Li Yining, a renowned Chinese economist and Dean Emeritus of the Guanghua School of Management of Peking University, said that China needs to promote economic reforms that cross into "uncharted waters."

"With the transformation of China's growth pattern, the country's efforts to boost consumer spending and reform income distribution will be further pushed forward, and these will act as the driving force for national economic development," said Zheng Xinli, Vice Chairman of the China Center for International Economic Exchanges, a government think tank.

If economic reform is properly carried out, China will be capable of maintaining an 8-percent growth in GDP for another 20 years, he predicted.

"Agricultural modernization is the key driving force for China to escape the middle-income trap," Zheng said.

As a consequence of China's agricultural modernization process and its accelerated efforts to transform the sector from a long-established extensive to an intensive model, more rural workers will be transferred into urban areas, which means that the labor force will shift from the agriculture to the industrial and service sectors, Zheng said.

In 2012, the output of China's agricultural sector was about 10 percent of the national GDP, while farmers accounted for 36 percent of the national labor force, research by Zheng's think tank showed.

"The low productivity of the agricultural sector is the main reason for the broad income gap between rural and urban residents," he said.

The Central Committee of the Communist Party of China (CPC) and the State Council, China's cabinet, released a document on January 31 pledging to accelerate agricultural modernization through the establishment of large family farms and measures to improve intensive production.

"The move requires setting up a system to ensure the effective supply of important agricultural products, increase farmers' income and improve their livelihoods, as well as push forward reforms in rural areas," the document said.

"One of the most urgent things is to remove restrictions on investing in the agricultural sector," said Zheng, citing greater capital requirements in development of large modern farms and purchasing mechanical equipment.

According to Liu Yonghao, Chairman of the New Hope Group, one of the largest suppliers of meat, egg and dairy products in China, the government should reform the financial system to support the development of family farms.

"Belonging to small and medium-sized enterprises (SMEs), family farms are facing more difficulties than larger enterprises in fundraising," Liu said.

In order to better support SMEs, it is a must to adopt interest-rate liberalization and allow private capital to set up financial institutions, according to Zheng.

"Liberalizing the financial sector will also improve the allocation of capital in support of the transition to an innovation-based economy while lowering the cost of, and improving access to, finance," Zheng said.

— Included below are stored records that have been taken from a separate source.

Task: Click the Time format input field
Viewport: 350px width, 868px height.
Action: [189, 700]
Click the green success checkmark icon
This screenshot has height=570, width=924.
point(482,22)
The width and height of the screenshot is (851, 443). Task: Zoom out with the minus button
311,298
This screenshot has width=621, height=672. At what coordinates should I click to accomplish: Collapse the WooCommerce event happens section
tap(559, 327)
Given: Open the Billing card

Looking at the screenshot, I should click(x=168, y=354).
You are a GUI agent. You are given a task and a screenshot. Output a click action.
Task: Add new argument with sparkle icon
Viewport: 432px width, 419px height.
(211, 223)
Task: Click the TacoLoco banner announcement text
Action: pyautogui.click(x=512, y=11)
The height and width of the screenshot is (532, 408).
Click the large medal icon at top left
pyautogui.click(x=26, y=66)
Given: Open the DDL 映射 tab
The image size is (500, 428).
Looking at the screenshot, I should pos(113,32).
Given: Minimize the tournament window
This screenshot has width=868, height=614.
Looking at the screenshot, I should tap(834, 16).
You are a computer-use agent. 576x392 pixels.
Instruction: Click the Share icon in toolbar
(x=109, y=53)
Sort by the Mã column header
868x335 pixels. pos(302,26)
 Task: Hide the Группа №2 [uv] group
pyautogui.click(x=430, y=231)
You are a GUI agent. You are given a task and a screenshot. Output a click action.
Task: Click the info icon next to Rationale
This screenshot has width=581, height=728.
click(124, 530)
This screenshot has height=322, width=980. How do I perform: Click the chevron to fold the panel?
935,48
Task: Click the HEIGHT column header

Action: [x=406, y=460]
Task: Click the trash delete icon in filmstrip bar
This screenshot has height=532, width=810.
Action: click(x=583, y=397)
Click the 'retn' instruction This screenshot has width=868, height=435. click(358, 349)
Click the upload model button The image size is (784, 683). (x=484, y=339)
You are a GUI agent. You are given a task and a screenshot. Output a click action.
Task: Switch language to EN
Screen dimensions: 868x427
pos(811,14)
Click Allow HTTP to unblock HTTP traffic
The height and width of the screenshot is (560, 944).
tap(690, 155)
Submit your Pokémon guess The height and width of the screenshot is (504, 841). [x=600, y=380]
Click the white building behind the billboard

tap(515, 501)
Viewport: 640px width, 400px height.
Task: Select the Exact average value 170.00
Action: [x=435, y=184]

Zhang Yongjun, a research fellow at the China Center for International Economic Exchanges, calls for greater efforts to help rural workers settle in cities.

A study by the Academy of Macroeconomic Research of the NDRC shows that high-income countries should meet three conditions: Urban residents should be more than 70 percent of the population; the agricultural sector's labor productivity should be close to those of industrial and services sectors; and rural residents' income should be close to or more than that of urban residents.

"Policies should be improved to include migrant rural workers in urban social security systems, and to provide them with employment opportunities," Zhang Yongjun said. "So the promotion of agricultural modernization should be in line with the process of urbanization and industrialization."

Addressing inequality

At a press conference during the full session of the 12th National Committee of the Chinese People's Political Consultative Conference (CPPCC) in March, Li of the Peking University said that if China wants to avoid the middle-income trap, it has to reform its income distribution system.